## [Task description]
Count the lines in the records below that contain the string "icon", with case counting. Reply with the number alone.

## [Items listed in a dataset]
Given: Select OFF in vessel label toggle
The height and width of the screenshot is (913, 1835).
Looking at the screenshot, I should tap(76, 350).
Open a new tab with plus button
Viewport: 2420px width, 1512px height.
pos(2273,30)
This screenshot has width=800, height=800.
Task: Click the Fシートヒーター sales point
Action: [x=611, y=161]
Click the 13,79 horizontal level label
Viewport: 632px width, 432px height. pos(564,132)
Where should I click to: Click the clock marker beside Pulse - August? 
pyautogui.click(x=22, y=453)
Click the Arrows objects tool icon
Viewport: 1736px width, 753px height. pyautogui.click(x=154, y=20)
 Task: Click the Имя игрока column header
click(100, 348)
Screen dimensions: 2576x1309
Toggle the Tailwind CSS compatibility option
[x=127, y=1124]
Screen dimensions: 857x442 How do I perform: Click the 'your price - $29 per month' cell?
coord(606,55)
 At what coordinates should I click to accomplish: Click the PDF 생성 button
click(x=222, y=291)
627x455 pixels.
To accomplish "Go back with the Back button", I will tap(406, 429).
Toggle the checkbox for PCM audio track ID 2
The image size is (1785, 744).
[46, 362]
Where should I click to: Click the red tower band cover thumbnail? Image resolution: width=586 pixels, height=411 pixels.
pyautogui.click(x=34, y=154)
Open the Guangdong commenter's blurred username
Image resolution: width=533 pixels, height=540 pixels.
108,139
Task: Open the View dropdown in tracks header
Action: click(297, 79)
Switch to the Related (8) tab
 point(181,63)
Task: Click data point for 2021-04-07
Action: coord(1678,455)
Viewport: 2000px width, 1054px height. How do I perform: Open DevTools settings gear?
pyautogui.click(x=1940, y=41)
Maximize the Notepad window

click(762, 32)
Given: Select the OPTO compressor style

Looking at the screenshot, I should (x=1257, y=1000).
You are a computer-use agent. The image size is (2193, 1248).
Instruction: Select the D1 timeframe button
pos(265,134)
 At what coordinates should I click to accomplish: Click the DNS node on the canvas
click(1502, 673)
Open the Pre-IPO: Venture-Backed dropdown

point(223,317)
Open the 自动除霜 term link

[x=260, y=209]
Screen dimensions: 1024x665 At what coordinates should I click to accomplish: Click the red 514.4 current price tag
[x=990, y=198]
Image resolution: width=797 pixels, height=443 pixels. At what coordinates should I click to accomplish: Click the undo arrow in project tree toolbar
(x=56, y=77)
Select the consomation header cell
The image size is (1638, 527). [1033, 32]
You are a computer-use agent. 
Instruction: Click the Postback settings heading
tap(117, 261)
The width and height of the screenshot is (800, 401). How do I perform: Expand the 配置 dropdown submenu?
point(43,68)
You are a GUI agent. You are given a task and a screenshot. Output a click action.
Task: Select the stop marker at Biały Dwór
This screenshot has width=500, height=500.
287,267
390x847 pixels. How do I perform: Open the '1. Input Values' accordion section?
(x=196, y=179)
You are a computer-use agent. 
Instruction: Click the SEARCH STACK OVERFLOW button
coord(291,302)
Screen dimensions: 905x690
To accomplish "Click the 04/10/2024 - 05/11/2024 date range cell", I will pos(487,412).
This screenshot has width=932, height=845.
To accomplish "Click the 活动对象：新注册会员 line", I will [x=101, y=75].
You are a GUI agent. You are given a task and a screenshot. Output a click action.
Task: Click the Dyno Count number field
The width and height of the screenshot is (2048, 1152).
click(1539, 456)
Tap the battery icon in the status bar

## [Result of the exercise]
2